La crise du secteur du prêt-à-porter fait une nouvelle victime. Le groupe textile IDKIDS, maison mère d’Okaïdi et basé à Roubaix, dans le Nord, a sollicité la protection du tribunal de commerce de Lille ce mardi 27 janvier, rapportent nos confrères d’Ici. L’audience est prévue le 3 février et pourrait aboutir à un placement en redressement judiciaire. Cette procédure vise à redonner de l’air au groupe en suspendant le remboursement de ses dettes antérieures et en protégeant ses activités en France.
Elle concerne les marques Okaïdi, Obaïbi (0-3 ans), Oxybul (jeux d’éveil) ainsi que la plateforme logistique IDLOG, également basée à Roubaix. Okaïdi, marque emblématique de vêtements pour enfants, compte 335 magasins en France, dont 29 dans les Hauts-de-France, et emploie 2 000 personnes, dont 680 dans cette région.

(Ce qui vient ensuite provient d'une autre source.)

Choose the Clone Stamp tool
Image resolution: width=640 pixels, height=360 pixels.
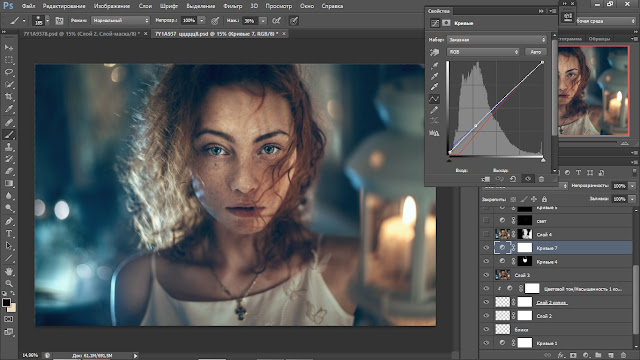9,147
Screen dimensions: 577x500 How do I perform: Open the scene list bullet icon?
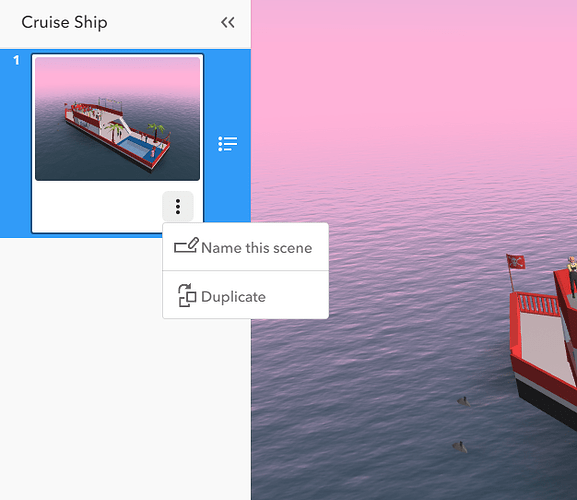[227, 143]
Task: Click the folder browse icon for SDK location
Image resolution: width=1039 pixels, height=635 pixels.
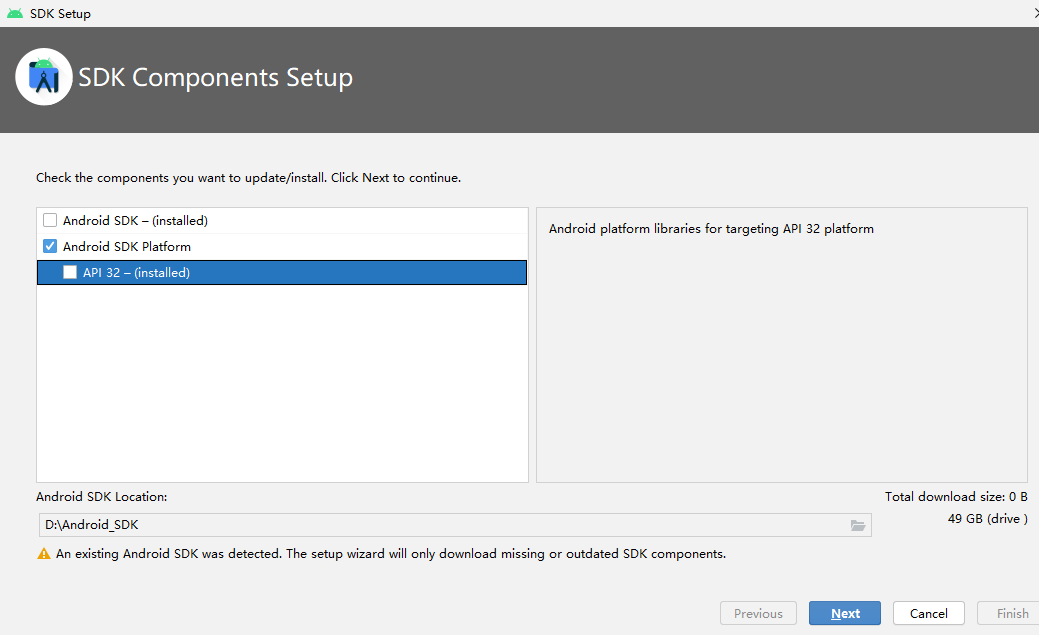Action: [x=858, y=524]
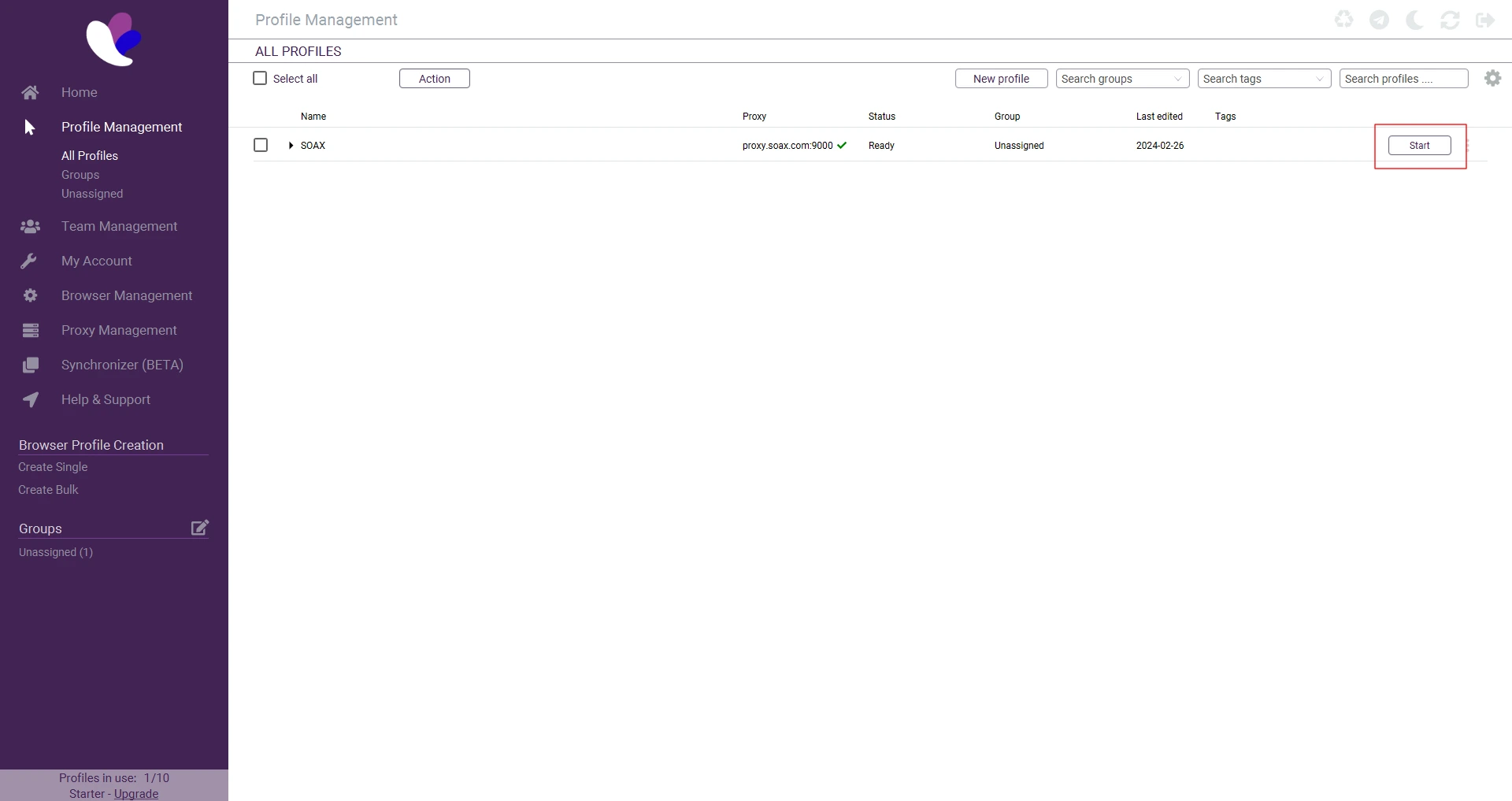
Task: Go to Team Management menu item
Action: [119, 226]
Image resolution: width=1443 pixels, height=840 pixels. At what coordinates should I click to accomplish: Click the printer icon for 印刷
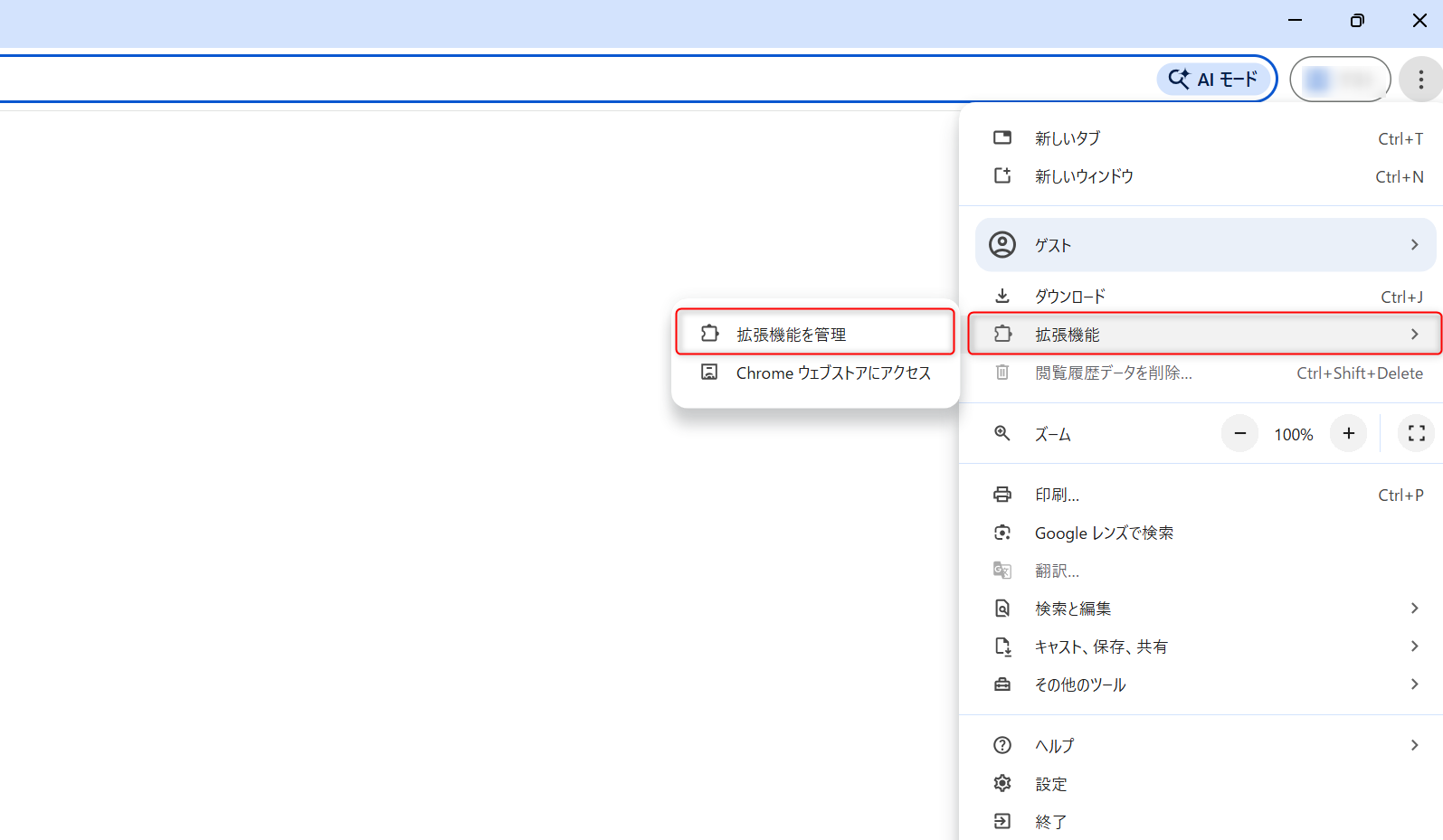1002,495
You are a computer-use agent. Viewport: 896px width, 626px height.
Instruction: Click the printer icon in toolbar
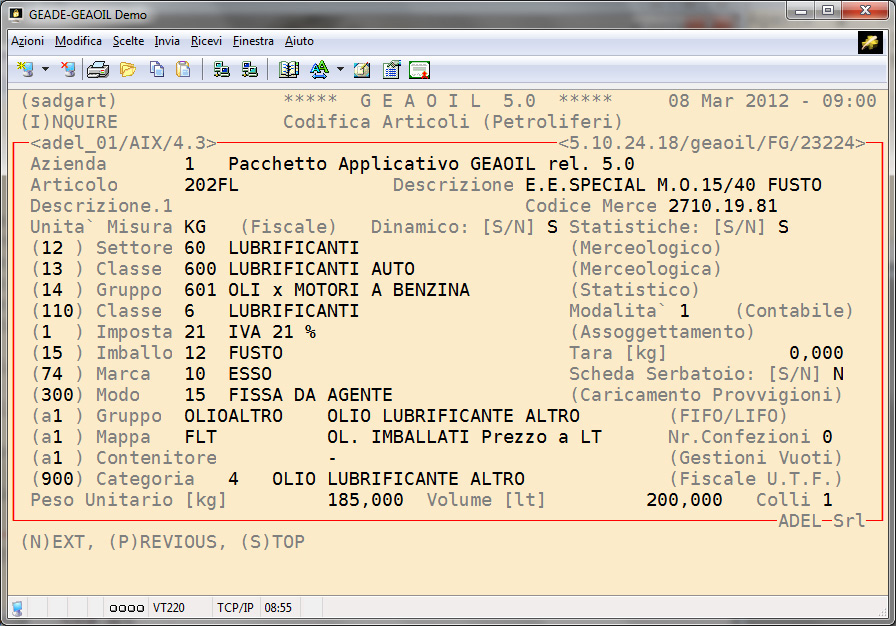click(x=98, y=70)
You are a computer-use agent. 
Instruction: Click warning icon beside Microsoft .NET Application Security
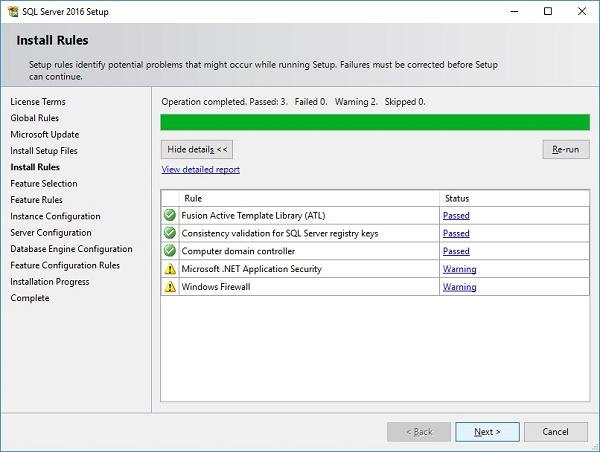point(169,269)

Le groupe explique cette démarche par un contexte économique difficile, marqué par la concurrence des enseignes low cost, du marché de la seconde main et de l’ultra fast-fashion, «où les normes européennes et RSE ne s’appliquent pas».
Face à la concurrence, IDKIDS ajuste son modèle
Ces pressions ont lourdement affecté les résultats de 2025, poussant IDKIDS à «faire évoluer son modèle opérationnel et réaffirmer sa singularité pour rester compétitif». IDKIDS précise que cette procédure ne concerne ni ses magasins franchisés ni ses filiales à l’étranger, et souligne que Jacadi Paris connaît au contraire sa meilleure année, avec une rentabilité en hausse de 35%. Présent dans près de 70 pays, le groupe, fondé en 1996, enregistre un chiffre d’affaires de 800 millions d’euros, dispose de 1 200 points de vente à l’international et emploie près de 6 000 salariés.